Speaking of which, I am not quite clear on your own view. You reject many western views, even ones that I had thought were reasonably close approximations of the Orthodox view (like Arminianism). Do you agree with the following excerpts from St. John of Damascus on predestination? http://www.orthodoxinfo.com/inquirers/exact_freewill.aspx
Symeon Says:
March 9, 2008 at 11:16 pm
[]: It looks like Dr. Farrell has an essentially positive view of Orange also.
Anyway, Augustine’s position of predestination is laid out in To Simplician. He explains how the initial call comes from God in this way:
Here someone will say, why was not Esau called in such a way that he would be willing to obey? We see that people are variously moved to believe when the same facts are shown or explained to them. For example, Simeon believed in our Lord Jesus Christ when he was still a little child, for the Spirit revealed the truth to him. Nathanael heard but one sentence from him, “Before Philip called thee, when thou wast under the fig tree I saw thee” (John 1:48); and he replied, “Rabbi, thou art the Son of God; thou art the King of Israel.” Long after, Peter made the same confession, and for that merit heard himself pronounced blessed, and that the keys of the Kingdom of Heaven were to be given to him. His disciples believed on him when by a miracle in Cana of Galilee water was turned into wine, which the evangelist John records as the beginning of the signs of Jesus. He stirred many to believe by his words, but many did not believe though the dead were raised. Even his disciples were terrified and shattered by his cross and death, but the thief believed at the very moment when he saw him not highly exalted but his own equal in sharing in crucifixion. One of his disciples after his resurrection believed, not so much because his body was alive again, as because of his recent wounds. Many of those who crucified him, who had despised him while he was working his miracles, believed when his disciples preached him and did similar miracles in his name. Since, then, people are brought to faith in such different ways, and the same thing spoken in one way has power to move and has no such power when spoken in another way, or may move one man and not another, who would dare to affirm that God has no method of calling whereby even Esau might have applied his mind and yoked his will to the faith in which Jacob was justified? But if the obstinacy of the will can be such that the mind’s aversion from all modes of calling becomes hardened, the question is whether that very hardening does not come from some divine penalty, as if God abandons a man by not calling him in the way in which he might be moved to faith. Who would dare to affirm that the Omnipotent lacked a method of persuading even Esau to believe?

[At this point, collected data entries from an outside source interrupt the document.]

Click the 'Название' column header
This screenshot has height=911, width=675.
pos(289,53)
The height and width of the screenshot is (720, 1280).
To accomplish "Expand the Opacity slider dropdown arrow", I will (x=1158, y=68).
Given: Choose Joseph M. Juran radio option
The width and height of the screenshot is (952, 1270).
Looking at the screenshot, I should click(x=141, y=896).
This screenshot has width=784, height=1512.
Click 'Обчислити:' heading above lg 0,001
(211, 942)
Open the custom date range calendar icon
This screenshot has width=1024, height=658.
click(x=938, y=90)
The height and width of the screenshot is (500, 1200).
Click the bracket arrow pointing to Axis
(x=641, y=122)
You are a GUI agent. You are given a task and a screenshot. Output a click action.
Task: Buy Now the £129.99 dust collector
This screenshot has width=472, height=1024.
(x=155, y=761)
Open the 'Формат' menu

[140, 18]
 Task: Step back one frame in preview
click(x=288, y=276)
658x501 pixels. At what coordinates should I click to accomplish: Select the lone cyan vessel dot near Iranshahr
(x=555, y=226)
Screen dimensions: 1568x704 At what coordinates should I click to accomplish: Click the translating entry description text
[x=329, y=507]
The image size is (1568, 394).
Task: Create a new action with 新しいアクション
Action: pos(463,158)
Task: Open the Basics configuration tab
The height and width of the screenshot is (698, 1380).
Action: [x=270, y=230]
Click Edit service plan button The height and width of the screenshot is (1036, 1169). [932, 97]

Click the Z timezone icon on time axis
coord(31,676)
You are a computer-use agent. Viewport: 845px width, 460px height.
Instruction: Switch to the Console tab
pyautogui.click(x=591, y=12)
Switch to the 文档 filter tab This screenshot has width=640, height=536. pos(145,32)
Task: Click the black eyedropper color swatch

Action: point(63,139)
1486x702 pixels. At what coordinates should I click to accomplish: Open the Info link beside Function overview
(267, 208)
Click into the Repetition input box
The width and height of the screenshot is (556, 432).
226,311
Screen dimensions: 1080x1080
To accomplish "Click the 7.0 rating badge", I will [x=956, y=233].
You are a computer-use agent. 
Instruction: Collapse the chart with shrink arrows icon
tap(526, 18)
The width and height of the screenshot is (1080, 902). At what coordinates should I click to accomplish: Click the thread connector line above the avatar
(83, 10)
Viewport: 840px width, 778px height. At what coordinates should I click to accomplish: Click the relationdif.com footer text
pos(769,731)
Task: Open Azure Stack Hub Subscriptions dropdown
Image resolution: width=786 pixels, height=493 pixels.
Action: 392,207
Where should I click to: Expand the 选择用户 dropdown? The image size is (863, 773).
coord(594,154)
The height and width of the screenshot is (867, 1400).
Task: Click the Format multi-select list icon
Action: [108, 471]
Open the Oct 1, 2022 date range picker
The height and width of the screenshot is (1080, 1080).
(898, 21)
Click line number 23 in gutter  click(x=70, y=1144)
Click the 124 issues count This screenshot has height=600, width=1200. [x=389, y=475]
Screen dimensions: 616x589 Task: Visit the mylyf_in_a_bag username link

So it’s not so much “irresistable grace” as that God knew that this particular call would be irresistable to this particular person in this particular circumstance. Essentially, its closer to Molinism. But also ties this in with a sort of “passive reprobation.”
# Symeon Says:
March 14, 2008 at 1:21 am
—I don’t think that Augustine thinks that we share in the sin of our first parents by virtue of the effects. Rather I think that he thinks that we collectively sin in Adam which is why guilt can be ascribed to us, even if it is not the guilt of culpa but reatu.—
I’m not even necessarily opposed to the latter idea on some deeper metaphysical level, but for now I will argue only for the former.
Anyway, St. Augustine defines Original Sin, or at least the guilty aspect, as concupiscence itself in 1.25 of Marriage and Concupiscence: “Now this concupiscence, this law of sin which dwells in our members, to which the law of righteousness forbids allegiance, saying in the words of the apostle, “Let not sin, therefore, reign in your mortal body, that ye should obey it in the lusts thereof; neither yield ye your members as instruments of unrighteousness unto sin:”—this concupiscence, I say, which is cleansed only by the sacrament of regeneration, does undoubtedly, by means of natural birth, pass on the bond of sin to a man’s posterity, unless they are themselves loosed from it by regeneration. In the case, however, of the regenerate, concupiscence is not itself sin any longer, whenever they do not consent to it for illicit works, and when the members are not applied by the presiding mind to perpetrate such deeds. So that, if what is enjoined in one passage, “Thou shalt not covet,” is not kept, that at any rate is observed which is commanded in another place, “Thou shalt not go after thy concupiscences.” Inasmuch, however, as by a certain manner of speech it is called sin, since it arose from sin, and, when it has the upper hand, produces sin, the guilt of it prevails in the natural man; but this guilt, by Christ’s grace through the remission of all sins, is not suffered to prevail in the regenerate man, if he does not yield obedience to it whenever it urges him to the commission of evil. As arising from sin, it is, I say, called sin, although in the regenerate it is not actually sin; and it has this designation applied to it, just as speech which the tongue produces is itself called “tongue;” and just as the word “hand” is used in the sense of writing, which the hand produces. In the same way concupiscence is called sin, as producing sin when it conquers the will: so to cold and frost the epithet “sluggish” is given; not as arising from, but as productive of, sluggishness; benumbing us, in fact.”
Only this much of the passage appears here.